Abolição da Escravidão do Brasil
Autora: Carolina Melo
Em 13 de maio de 1888, o Brasil marcou o fim oficial da escravidão em seu território com a promulgação da Lei Áurea. Assinada pela Princesa Isabel, regente do Império na ausência de seu pai, Dom Pedro II, a lei continha apenas dois artigos que, de forma concisa, declaravam extinta a escravidão no país e revogavam todas as disposições em contrário. Esse ato legislativo pôs fim a mais de 350 anos de escravidão no Brasil, que foi a última nação do continente americano a abolir o sistema escravista.
A abolição não foi um evento isolado, mas o ápice de um longo e complexo processo, resultado de décadas de pressão do movimento abolicionista, da resistência dos próprios escravizados (através de fugas, formação de quilombos e revoltas), das pressões internacionais (especialmente da Inglaterra) e de uma crescente crise econômica e política do sistema escravista. Leis anteriores, como a Lei Eusébio de Queirós (1850), que proibiu o tráfico negreiro, e a Lei do Ventre Livre (1871), que concedeu liberdade aos filhos de escravas nascidos a partir daquela data, foram passos importantes nesse caminho gradual.

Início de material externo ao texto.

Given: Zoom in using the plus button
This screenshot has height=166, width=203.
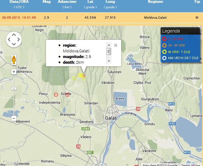Looking at the screenshot, I should [14, 72].
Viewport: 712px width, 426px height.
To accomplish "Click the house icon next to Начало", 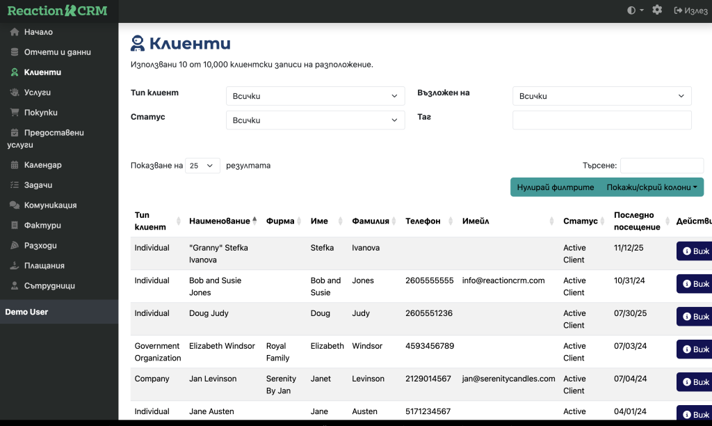I will [15, 32].
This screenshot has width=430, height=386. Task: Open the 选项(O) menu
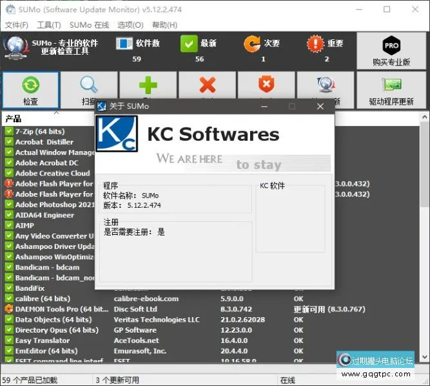pos(130,25)
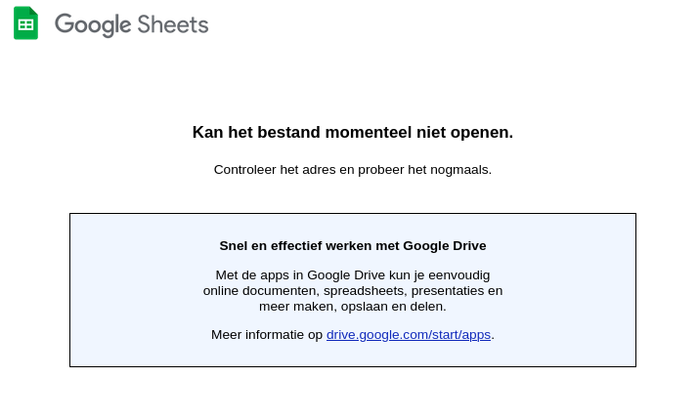This screenshot has width=698, height=420.
Task: Click the word "opslaan" in the info box
Action: (x=368, y=307)
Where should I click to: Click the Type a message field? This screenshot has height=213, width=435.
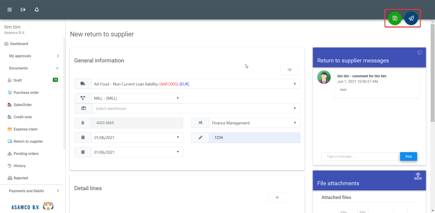click(x=361, y=156)
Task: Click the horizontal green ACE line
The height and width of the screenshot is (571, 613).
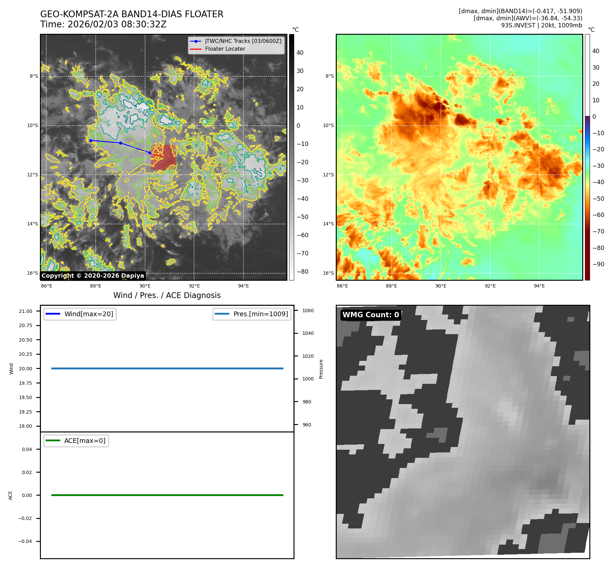Action: (x=167, y=495)
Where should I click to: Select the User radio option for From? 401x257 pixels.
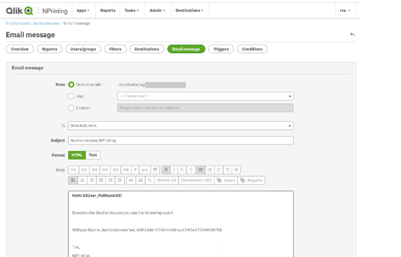(71, 96)
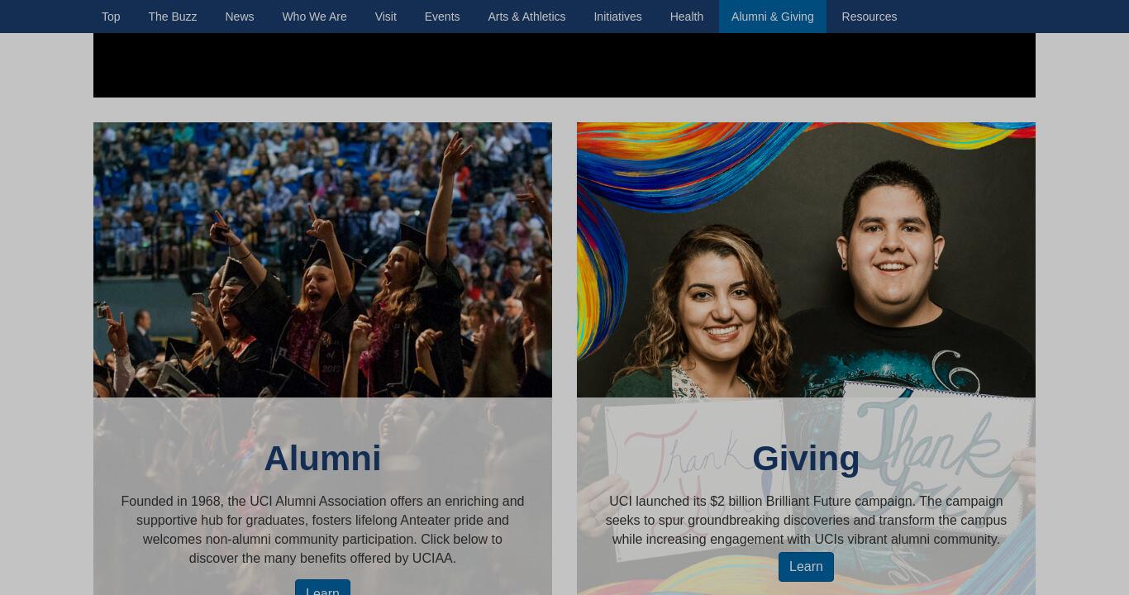Navigate to Visit section
The height and width of the screenshot is (595, 1129).
(x=386, y=17)
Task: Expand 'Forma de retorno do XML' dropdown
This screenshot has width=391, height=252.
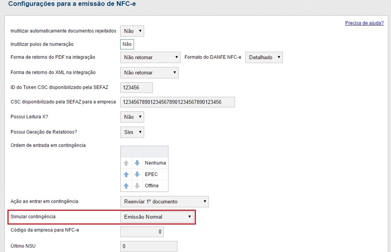Action: point(149,73)
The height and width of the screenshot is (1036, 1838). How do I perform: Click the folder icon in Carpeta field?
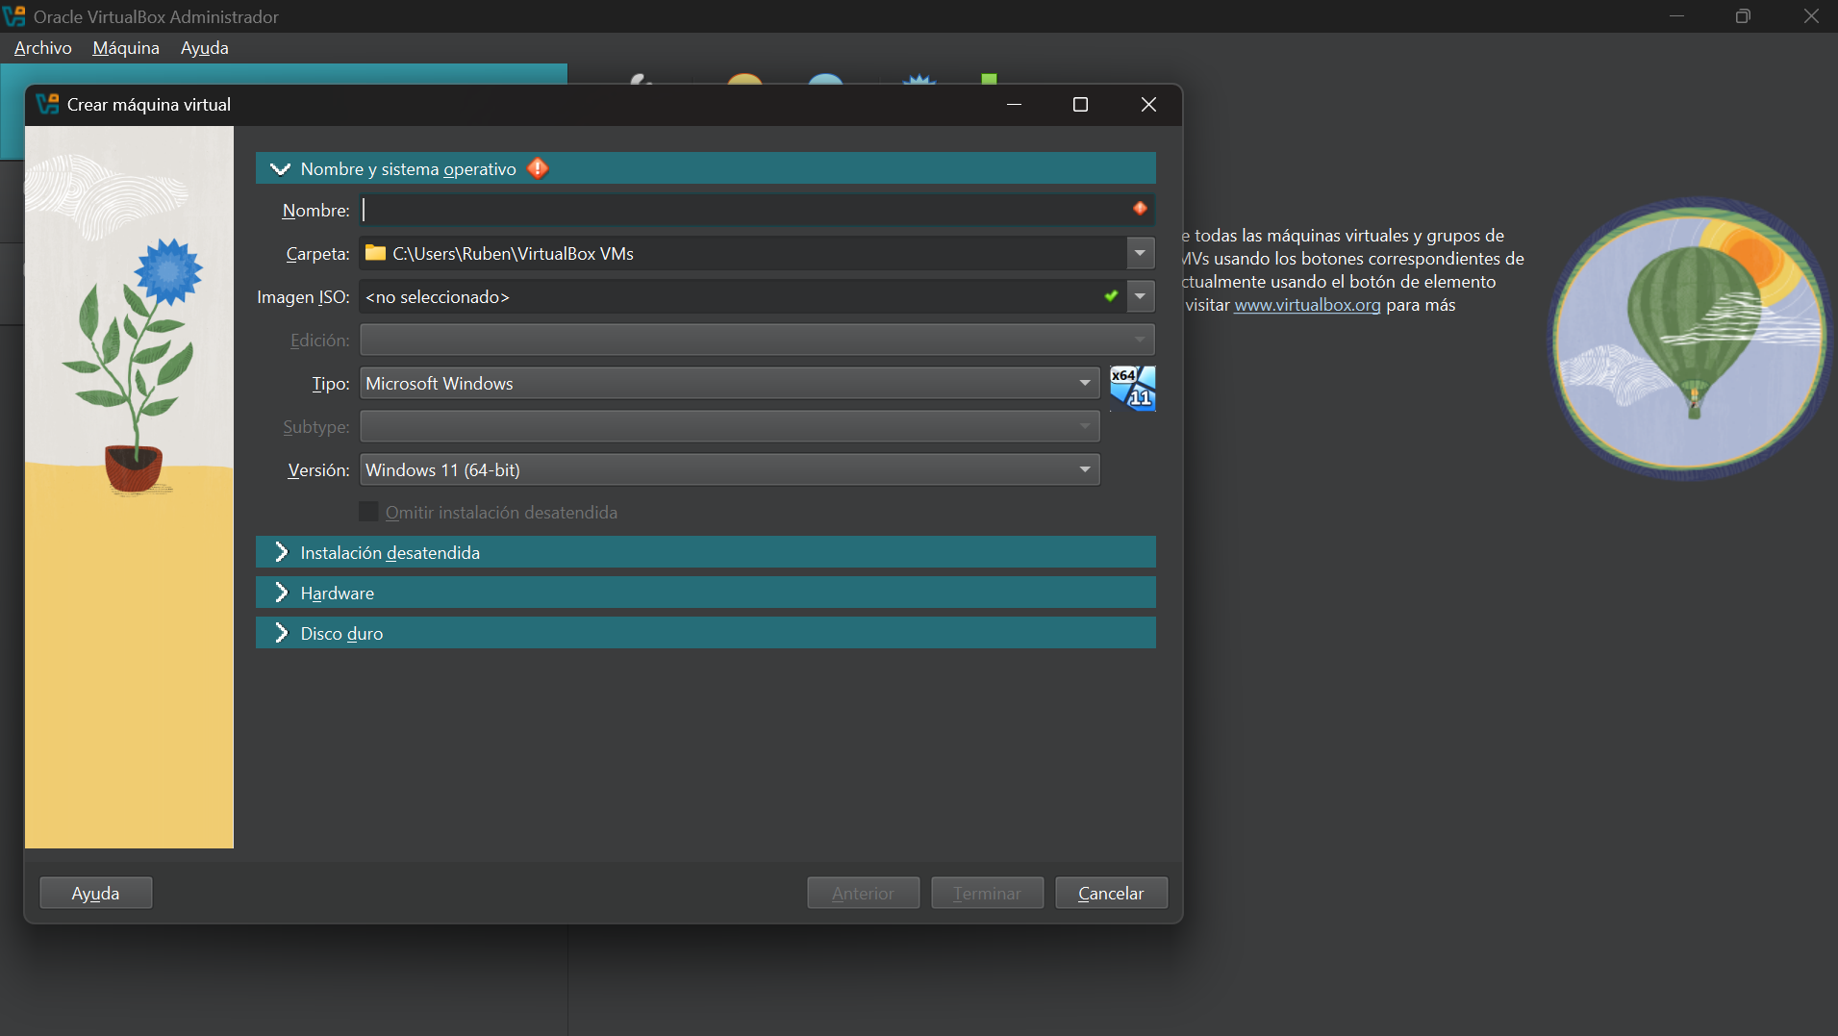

Apesar da libertação formal, a Lei Áurea não previu nenhuma medida de inclusão social ou econômica para os milhões de afro-brasileiros recém-libertos. Sem terras, educação ou apoio, eles foram deixados à margem da sociedade, enfrentando novos desafios e formas de discriminação. O 13 de maio é, portanto, uma data de celebração pela liberdade conquistada, mas também de profunda reflexão sobre as consequências duradouras da escravidão e a necessidade contínua de lutar por justiça social e igualdade racial no Brasil.